Apparently olives were first cultivated for their oil. It was the Romans who discovered how to treat them with lye to make them edible.

Egyptians knew about how to mummify folks. I think they might have been able to preserve a hunk of camel meat.

I also think ancient humanoids ate a lot of rotten stuff and bad berries and fungi.

Belly ache meant: don’t do that again.

You can still get it.

https://purity.nf.ca/products/

And you can still break a tooth on it. I know this for a fact. :mad:

The Egyptians preserved mummies with natron and resin. Meat preserved according to the mummification process would taste pretty much like pine-tar soap. :slight_smile:

So, better than lutefisk.

Coffee!
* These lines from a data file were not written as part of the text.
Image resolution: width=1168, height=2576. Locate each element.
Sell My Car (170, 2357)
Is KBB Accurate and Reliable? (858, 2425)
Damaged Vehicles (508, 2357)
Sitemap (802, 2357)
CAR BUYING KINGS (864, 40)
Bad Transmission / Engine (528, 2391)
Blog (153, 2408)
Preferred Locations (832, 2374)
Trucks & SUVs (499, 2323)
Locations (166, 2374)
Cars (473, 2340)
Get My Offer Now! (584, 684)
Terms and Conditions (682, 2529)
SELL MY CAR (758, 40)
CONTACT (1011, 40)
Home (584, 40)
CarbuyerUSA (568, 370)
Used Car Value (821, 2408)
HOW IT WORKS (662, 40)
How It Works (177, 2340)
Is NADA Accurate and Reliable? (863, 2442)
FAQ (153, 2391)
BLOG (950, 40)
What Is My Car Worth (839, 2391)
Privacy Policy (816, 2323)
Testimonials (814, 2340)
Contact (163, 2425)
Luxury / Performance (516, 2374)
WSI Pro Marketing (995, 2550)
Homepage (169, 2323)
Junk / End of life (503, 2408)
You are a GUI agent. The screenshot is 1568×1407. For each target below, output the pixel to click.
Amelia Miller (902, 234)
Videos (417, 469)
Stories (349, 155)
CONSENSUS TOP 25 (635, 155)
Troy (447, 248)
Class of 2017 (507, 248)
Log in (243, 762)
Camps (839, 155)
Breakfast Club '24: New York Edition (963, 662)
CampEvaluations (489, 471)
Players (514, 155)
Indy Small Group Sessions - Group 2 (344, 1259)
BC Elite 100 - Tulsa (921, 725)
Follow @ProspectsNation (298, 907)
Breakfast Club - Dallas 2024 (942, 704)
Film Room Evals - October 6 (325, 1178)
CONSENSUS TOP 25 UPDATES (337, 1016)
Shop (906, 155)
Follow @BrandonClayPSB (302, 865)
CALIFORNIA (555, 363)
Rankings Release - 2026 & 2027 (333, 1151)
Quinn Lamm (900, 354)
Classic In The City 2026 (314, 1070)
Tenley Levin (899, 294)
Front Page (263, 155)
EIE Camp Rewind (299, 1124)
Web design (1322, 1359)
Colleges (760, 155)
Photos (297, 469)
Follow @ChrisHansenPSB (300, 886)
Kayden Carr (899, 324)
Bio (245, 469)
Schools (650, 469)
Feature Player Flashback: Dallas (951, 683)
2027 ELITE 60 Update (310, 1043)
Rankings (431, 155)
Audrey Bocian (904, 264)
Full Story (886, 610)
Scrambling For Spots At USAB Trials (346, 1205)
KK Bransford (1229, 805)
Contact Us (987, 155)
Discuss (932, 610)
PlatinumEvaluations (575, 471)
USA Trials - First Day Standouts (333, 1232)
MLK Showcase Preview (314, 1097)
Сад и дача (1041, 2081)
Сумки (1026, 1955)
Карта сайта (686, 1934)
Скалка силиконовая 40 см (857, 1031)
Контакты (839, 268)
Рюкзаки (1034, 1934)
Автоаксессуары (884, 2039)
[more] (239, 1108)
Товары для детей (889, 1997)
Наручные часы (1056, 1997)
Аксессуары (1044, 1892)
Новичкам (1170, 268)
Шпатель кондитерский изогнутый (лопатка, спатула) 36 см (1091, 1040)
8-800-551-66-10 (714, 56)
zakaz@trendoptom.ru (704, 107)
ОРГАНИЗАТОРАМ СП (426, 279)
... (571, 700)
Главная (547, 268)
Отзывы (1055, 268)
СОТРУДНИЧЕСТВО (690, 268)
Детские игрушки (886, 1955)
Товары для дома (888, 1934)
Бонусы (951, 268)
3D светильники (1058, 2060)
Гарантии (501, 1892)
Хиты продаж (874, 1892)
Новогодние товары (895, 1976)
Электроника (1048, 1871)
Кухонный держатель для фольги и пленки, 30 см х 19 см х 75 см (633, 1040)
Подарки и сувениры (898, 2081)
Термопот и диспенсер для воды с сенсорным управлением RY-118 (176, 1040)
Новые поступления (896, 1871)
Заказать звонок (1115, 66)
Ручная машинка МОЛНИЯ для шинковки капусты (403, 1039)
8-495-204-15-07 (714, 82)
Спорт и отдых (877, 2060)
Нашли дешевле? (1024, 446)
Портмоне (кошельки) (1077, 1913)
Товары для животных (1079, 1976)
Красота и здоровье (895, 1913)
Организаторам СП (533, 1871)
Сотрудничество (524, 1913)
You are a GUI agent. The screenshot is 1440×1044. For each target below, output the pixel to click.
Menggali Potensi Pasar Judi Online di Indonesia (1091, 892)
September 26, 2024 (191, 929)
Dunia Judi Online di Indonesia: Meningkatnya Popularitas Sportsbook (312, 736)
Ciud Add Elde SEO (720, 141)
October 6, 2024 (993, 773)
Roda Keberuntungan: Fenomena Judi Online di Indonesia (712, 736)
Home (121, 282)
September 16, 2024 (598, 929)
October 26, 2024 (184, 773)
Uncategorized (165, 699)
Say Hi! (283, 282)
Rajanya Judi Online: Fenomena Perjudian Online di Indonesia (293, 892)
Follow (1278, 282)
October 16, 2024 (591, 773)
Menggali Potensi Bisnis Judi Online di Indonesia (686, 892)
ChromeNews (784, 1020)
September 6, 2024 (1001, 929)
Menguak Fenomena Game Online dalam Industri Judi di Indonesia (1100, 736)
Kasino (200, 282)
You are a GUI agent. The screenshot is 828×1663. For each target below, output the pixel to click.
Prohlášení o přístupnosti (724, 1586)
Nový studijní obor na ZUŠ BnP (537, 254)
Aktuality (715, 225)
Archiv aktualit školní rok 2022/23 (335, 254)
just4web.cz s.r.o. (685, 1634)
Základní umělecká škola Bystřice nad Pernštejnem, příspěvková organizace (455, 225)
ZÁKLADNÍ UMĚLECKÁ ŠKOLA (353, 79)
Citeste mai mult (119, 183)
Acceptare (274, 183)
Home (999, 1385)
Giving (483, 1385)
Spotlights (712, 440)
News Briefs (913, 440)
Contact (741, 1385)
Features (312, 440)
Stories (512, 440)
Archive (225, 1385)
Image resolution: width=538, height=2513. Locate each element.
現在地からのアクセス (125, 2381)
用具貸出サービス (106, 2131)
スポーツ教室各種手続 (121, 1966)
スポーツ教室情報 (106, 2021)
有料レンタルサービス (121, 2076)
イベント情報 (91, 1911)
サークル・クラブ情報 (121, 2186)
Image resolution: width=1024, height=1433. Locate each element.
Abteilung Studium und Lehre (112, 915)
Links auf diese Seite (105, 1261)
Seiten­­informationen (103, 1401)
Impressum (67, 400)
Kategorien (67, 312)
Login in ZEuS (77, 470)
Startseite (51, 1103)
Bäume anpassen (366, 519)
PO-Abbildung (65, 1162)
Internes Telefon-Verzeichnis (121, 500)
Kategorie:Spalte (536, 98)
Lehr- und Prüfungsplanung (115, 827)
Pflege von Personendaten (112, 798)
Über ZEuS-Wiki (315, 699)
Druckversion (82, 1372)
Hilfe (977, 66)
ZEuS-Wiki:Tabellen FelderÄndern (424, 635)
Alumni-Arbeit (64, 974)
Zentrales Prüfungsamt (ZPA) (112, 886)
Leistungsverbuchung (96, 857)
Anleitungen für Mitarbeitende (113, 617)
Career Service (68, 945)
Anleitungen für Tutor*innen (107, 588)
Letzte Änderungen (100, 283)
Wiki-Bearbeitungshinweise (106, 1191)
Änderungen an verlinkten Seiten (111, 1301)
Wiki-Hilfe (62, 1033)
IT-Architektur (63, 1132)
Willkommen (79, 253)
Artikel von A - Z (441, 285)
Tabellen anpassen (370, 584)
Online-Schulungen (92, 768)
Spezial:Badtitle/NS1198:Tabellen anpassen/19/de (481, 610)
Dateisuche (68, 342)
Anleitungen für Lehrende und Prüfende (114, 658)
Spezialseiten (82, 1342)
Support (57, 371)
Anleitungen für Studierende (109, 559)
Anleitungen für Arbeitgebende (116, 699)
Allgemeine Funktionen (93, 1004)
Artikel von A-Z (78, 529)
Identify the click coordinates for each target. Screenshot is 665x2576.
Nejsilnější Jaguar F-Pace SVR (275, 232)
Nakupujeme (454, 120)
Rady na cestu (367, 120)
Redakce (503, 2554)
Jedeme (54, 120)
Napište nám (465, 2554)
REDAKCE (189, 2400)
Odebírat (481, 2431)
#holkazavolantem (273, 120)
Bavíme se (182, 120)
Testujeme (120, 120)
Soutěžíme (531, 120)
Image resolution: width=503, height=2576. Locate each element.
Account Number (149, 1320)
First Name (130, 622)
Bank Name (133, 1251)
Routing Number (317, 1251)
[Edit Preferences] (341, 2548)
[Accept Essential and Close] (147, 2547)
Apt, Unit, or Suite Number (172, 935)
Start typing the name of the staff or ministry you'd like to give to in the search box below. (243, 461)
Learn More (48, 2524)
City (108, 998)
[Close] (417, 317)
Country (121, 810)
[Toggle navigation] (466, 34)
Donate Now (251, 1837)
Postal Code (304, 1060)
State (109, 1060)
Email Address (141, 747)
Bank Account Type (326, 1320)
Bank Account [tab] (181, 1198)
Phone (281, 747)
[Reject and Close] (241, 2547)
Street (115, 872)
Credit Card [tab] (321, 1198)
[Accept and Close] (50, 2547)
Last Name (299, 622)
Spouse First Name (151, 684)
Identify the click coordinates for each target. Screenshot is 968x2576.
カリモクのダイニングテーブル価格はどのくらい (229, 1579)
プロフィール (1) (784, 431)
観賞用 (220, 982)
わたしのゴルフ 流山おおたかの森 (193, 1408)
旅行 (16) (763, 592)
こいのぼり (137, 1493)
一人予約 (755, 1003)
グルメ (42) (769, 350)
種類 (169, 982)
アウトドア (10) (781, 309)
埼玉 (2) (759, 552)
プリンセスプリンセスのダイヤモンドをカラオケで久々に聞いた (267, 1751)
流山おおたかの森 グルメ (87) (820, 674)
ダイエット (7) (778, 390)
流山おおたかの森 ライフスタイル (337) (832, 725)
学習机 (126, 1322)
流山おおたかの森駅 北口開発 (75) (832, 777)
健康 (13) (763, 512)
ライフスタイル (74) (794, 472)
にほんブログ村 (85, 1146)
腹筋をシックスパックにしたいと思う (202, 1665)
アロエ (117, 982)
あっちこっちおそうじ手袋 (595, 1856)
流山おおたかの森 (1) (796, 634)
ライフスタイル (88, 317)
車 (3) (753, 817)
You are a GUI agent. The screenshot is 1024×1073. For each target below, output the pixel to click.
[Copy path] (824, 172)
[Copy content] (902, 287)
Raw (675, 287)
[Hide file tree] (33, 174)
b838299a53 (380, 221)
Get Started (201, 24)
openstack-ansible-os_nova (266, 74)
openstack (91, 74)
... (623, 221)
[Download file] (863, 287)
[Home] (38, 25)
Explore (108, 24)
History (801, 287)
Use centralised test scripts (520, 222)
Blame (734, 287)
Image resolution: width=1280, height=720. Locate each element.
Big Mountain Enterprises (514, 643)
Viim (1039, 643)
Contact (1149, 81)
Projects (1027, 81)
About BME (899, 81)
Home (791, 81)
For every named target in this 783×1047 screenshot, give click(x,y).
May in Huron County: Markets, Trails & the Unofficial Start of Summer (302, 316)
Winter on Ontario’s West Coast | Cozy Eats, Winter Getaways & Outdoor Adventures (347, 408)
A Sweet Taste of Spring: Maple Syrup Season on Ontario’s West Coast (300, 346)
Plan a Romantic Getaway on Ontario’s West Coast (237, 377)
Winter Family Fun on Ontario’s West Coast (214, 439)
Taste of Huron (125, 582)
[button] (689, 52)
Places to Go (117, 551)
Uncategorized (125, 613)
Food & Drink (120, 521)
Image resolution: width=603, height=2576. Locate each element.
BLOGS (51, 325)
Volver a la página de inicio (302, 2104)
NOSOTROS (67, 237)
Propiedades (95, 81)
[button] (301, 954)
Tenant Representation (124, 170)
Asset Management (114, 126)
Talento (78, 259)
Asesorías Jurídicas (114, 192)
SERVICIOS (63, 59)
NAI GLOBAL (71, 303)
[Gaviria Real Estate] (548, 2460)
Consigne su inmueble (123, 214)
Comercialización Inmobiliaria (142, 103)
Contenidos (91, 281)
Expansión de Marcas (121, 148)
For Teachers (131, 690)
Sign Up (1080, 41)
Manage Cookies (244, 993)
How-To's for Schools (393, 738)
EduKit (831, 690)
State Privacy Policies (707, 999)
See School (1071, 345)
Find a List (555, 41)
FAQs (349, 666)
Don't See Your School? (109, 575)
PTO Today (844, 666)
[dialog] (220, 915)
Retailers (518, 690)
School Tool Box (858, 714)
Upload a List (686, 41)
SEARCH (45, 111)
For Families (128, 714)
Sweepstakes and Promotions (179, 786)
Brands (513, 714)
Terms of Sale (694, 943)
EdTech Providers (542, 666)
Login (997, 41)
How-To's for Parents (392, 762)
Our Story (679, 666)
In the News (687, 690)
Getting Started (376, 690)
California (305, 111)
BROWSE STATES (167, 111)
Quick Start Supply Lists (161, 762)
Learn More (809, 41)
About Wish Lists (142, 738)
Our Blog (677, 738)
Who in the Hell harvested the beans, roasted them, then brewed them in hot water?

I mean, I’m GRATEFUL, but still…

And what about artichokes?
~VOW

I often think how could anyone look at a lobster and say “Yummy, good eats!”

I was hoping they used a slightly different recipe. Maybe rosemary and pine-nuts? :slight_smile:

George Carlin probably had it right when he speculated that shepherds probably watched goats eat the beans then party all night.

There are several legends about the discovery of the invigorating qualities of coffee, one of the most popular being that of the goatherd Kaldi. He found his goats dancing about after eating the coffee berries and then tried them himself. Other legends involve a Sufi monk noticing that birds became more agitated after eating the seeds. But coffee was apparently first used by Sufi monks trying to stay awake during their devotions.

Coffee was originally prepared by boiling the skin and pulp of the fruit, or by boiling the green seed. It was brewed as a stimulant rather than for its flavor. It was discovered much later that roasting the seeds improved the flavor, and grinding them improved extraction of the caffeine and flavor compounds.

Then Starbucks discovered that you could sell substandard, over-roasted crap to anybody if you raised your prices to something ridiculous.

Cheese and beer were very important products in the Neolithic. I’ve heard it claimed — only half joking? — that the hunter-gatherers of northern Germany and Denmark adopted farming circa 4000 BC only after learning the recipe for beer!

I hoped to read answers to this interesting question. I’d use two question marks myself, but that’s my persnicketiness.

Is asking a question about question marks and forgetting to end it with a question mark an example of Muphry’s Law? Or is it more like Umhoefer’s Law, Hartman’s Law, or some other law?

Incidentally, coffee “cherries” are edible and somewhat sweet. The pulp and skin contains a small amount of caffeine. Primitive people were in the habit of brewing up infusions of all kinds of plants, so it’s not surprising they might boil up dried coffee cherries. Even today, the dried pulp is made into tea. So all it takes is just leaving some seeds in with the pulp to get a drink with some kick.